**Text block**:
** start **
Evading the ATCU, Lincoln calls Daisy, who meets with him while Mack monitors the situation from nearby. Lincoln hates himself for killing his only friend, and believes he is a monster, but Daisy reassures him that he is a man whose purpose is to help others, reminding him that when they first met she believed herself to be a monster, but he gave her hope. She insists he let her do the same for him, and they share a kiss, but Mack interrupts and reveals Coulson has agreed to let the ATCU take Lincoln. He overpowers the soldiers and escapes, at which point chief agent Luther Banks attempts to take Daisy instead, but Price orders him to stand down after Coulson convinces her to agree to an alliance. Daisy is outraged that Coulson is willing to collaborate with the ATCU, but he explains he is sick of fighting those on the same side as him, such as Glenn Talbot and Robert Gonzales, when they should be helping the Inhumans and fighting Hydra.
** end **
**Stored rows**:
** start **
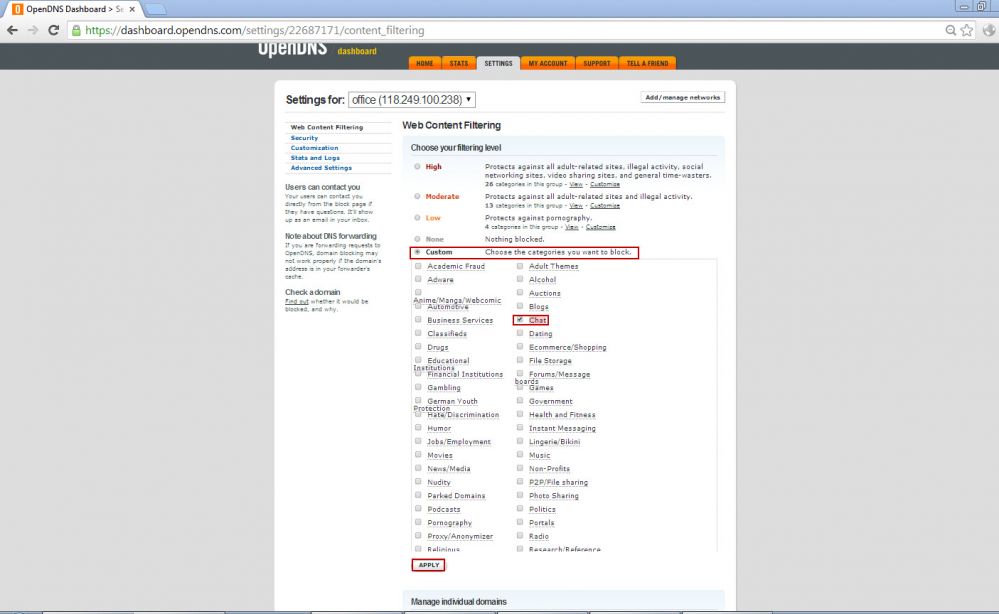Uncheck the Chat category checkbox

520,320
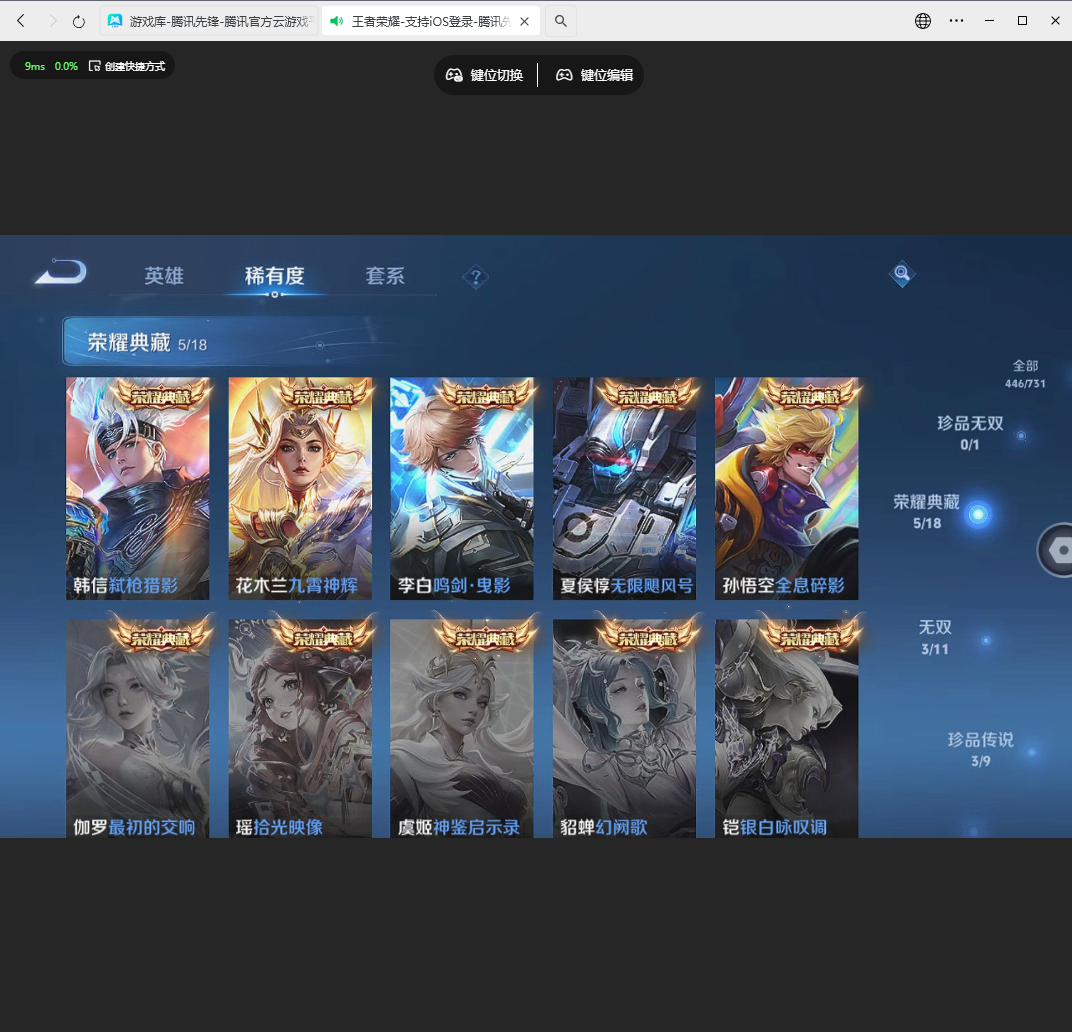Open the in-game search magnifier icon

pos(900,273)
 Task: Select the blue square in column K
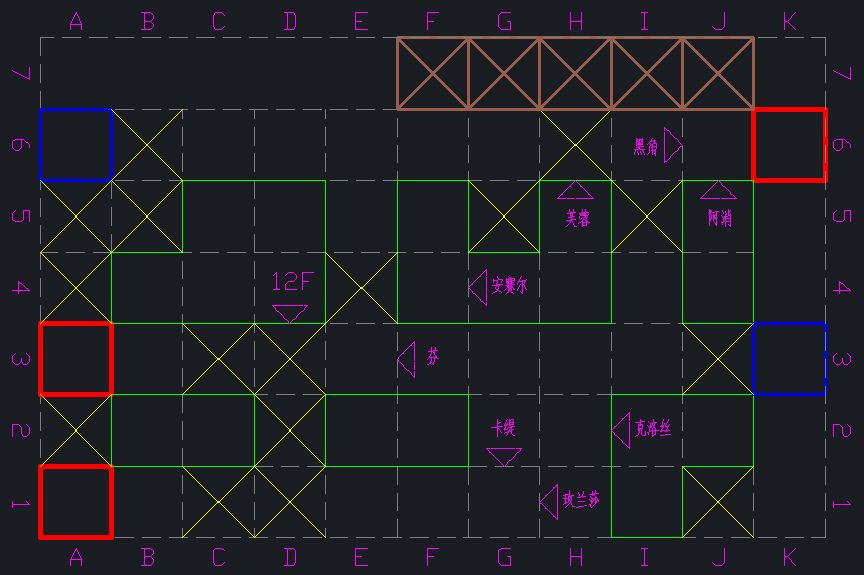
** end **
**The exercise**: Copy out, word for word, the whole passage above about Lincoln, Daisy, and the ATCU.

**Solution to this task**:
Evading the ATCU, Lincoln calls Daisy, who meets with him while Mack monitors the situation from nearby. Lincoln hates himself for killing his only friend, and believes he is a monster, but Daisy reassures him that he is a man whose purpose is to help others, reminding him that when they first met she believed herself to be a monster, but he gave her hope. She insists he let her do the same for him, and they share a kiss, but Mack interrupts and reveals Coulson has agreed to let the ATCU take Lincoln. He overpowers the soldiers and escapes, at which point chief agent Luther Banks attempts to take Daisy instead, but Price orders him to stand down after Coulson convinces her to agree to an alliance. Daisy is outraged that Coulson is willing to collaborate with the ATCU, but he explains he is sick of fighting those on the same side as him, such as Glenn Talbot and Robert Gonzales, when they should be helping the Inhumans and fighting Hydra.